Anyway, I have been busy working on making connections for my Caretaking: The Untold Story . I had a great convo today with a woman who has been working on the topic of dementia for decades.

I have also been starting to slowly envision where I want Old School Stone: A Climber Looks Back to go. I have a deadline…the Carrboro Film Festival is accepting submissions until August 1. My old mentor Bradley Bethel is the organizer. He helped me get my start in making a living by making short films and video editing. I don’t expect any special favors though lol..he’s a tough critic! But this is yet another film that has been on the backburner for far too long. John, the subject of the film, lives in Carrboro. If I can finish the film, and it gets accepted into the festival…and he can go and sit in that audience and watch it, that will be totally amazing. To be blunt, John is over 80 years old. I want to get this thing locked in while he can still totally enjoy it.

Finally I am working locally on a gig where I am helping someone do a major overhaul of all of their digital assets. They have roughly 50K images in their iCloud Photos. Yep. A lot. And they have images on various older phones and laptops and SD cards and so forth. What the mission is, is to take all of these images and organize them by year and then park them on a new 18TB NAS drive. NAS stands for “Network Attached Storage”. I have had to do so much with file storage and management during my time editing videos and photos, that I have developed a real knack for this kind of thing. I understand drives, all storage media formats, and can switch back and forth easily between Mac and Windows. It may sound like boring work, but I like it. And honestly tons of people are in my new client’s situation right? Who hasn’t lost control of where all their photos and videos are located?

Another highlight from this week was when I was interviewed for a podcast. Pic below…

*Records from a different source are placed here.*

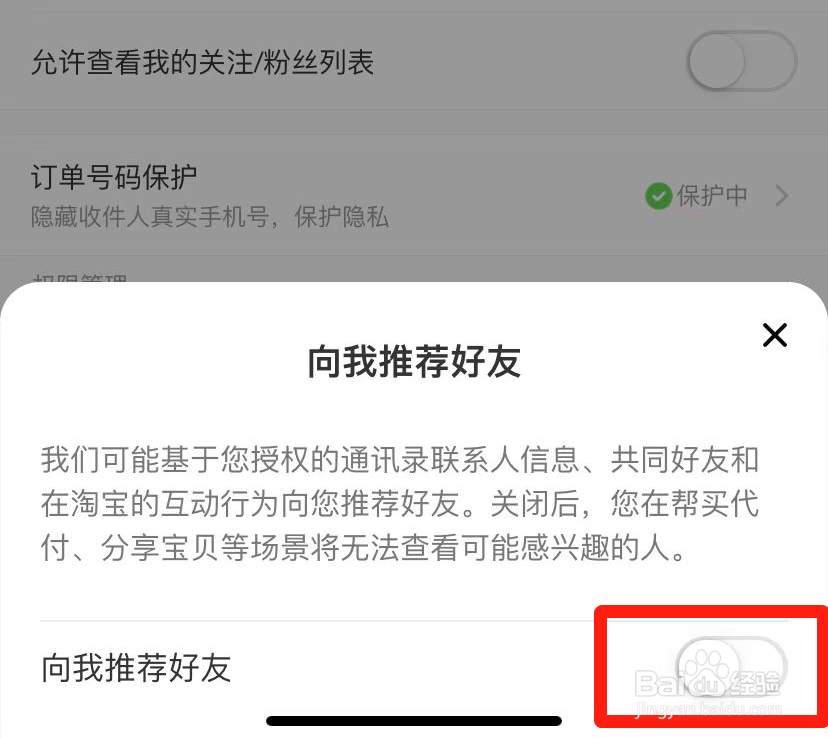Open the 订单号码保护 setting row
The height and width of the screenshot is (738, 828).
pos(414,196)
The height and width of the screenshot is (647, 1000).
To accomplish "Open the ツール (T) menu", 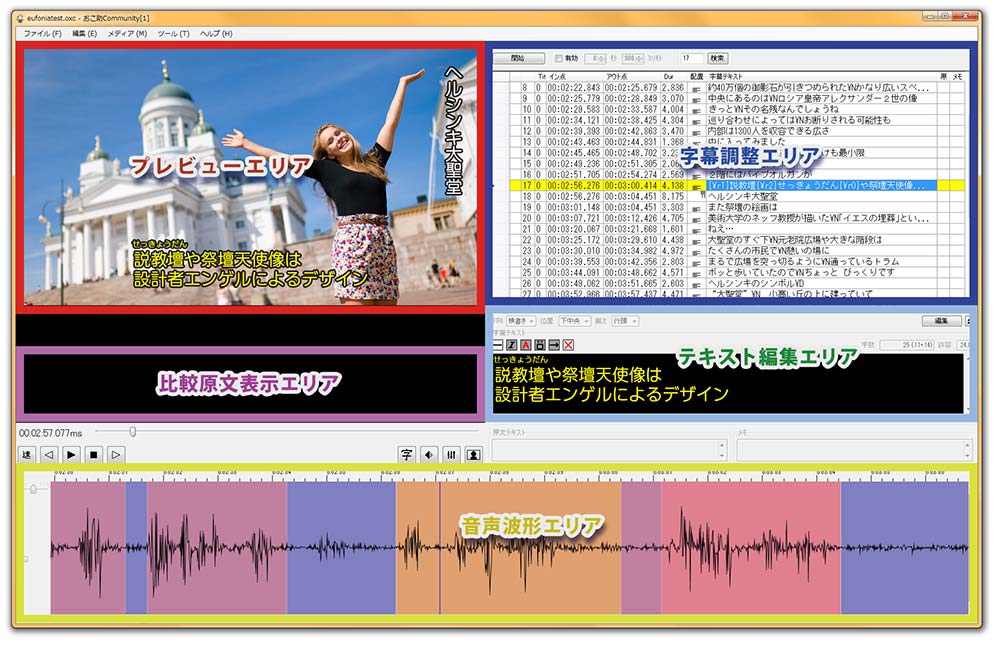I will tap(173, 34).
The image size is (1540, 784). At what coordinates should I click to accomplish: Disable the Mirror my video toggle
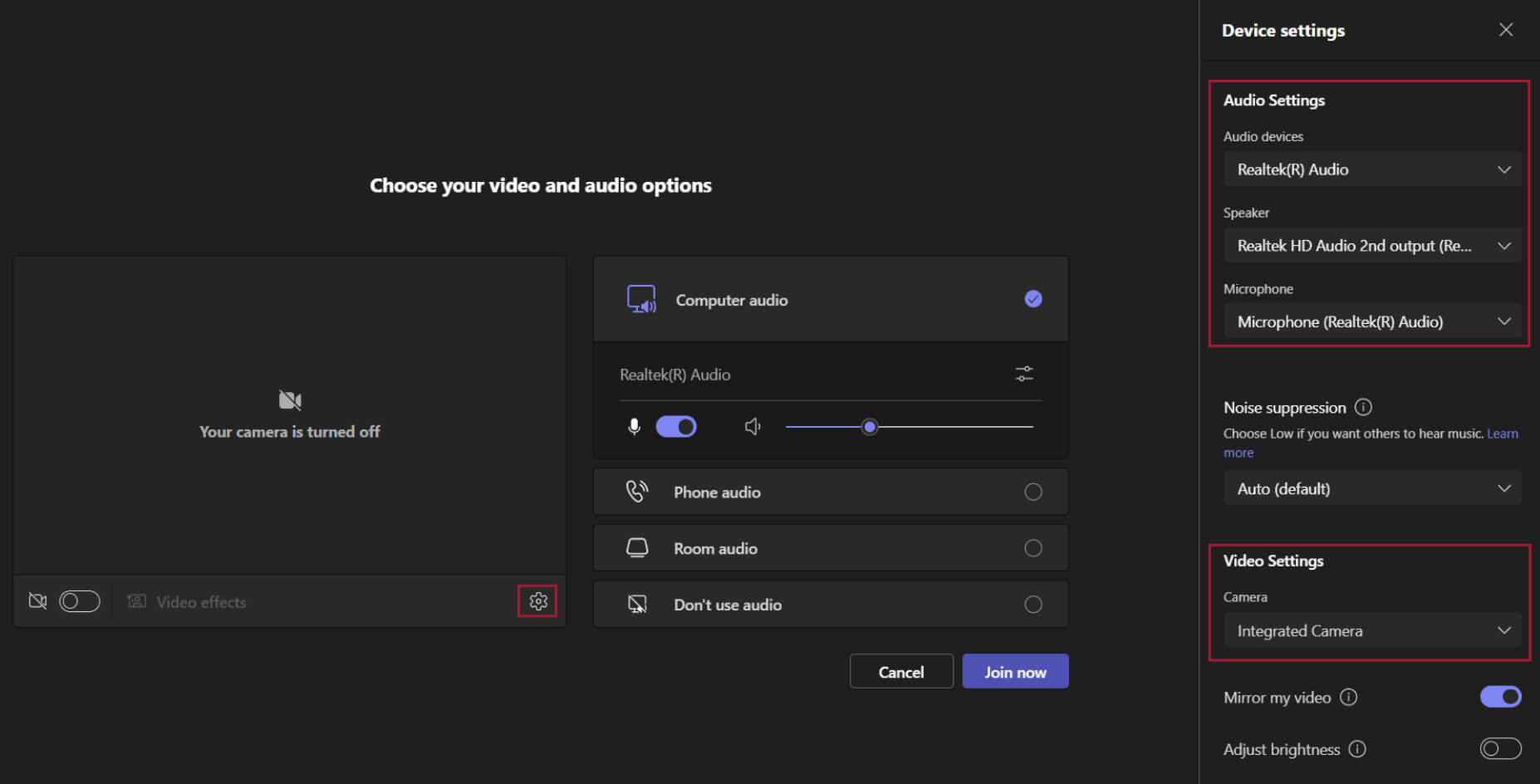pyautogui.click(x=1500, y=697)
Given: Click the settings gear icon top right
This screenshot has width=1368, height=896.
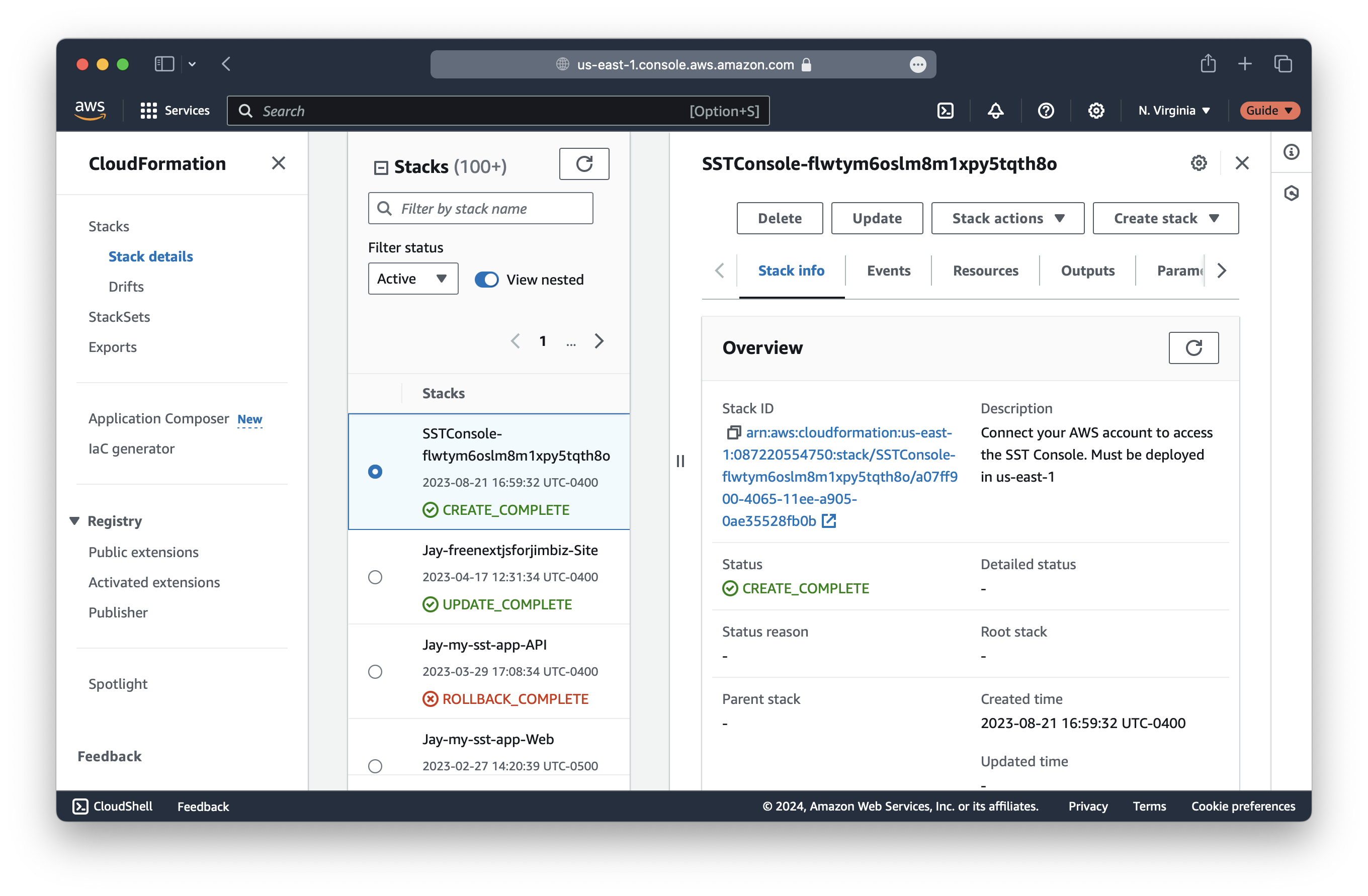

Howard’s podcast is called Plant Yourself. We had a really great conversation. The interview isn’t live yet, but it’s coming! I will definitely post it here once it is ready. I think it may also be included in video format as well. He asked me a lot about process. About how and why I got into being a documentarian. It was really rad.

Soon I leave my housesitting gig here in Warren. Then I head south in early May to visit my dad. Then I will be in NC for nearly a month, visiting friends, my daughter. I will also be doing a bit of additional filming for Old School Stone.

I will also be taking a Wilderness First Responder (WFR) course with Landmark Learning. I am so so so psyched to be taking this class. The reason most of my work is centered around the outside world is because I spend so much time there. Just check out my Instagram for the proof of that. Being a WFR (again) has been a long time dream of mine. With the WFR I can be on ski patrol, lead outdoor trips, volunteer at medical relief shelters and be well informed for all my own trips, which are often in wilderness areas.

It’s hard to describe the relief of knowing that I will l finally have housing for 4 months. Yeah I am excited about having a place for only 4 months. That’s what happens to you when you are out here in this housing crisis madness…even 4 months in one apartment seems really exciting and miraculous.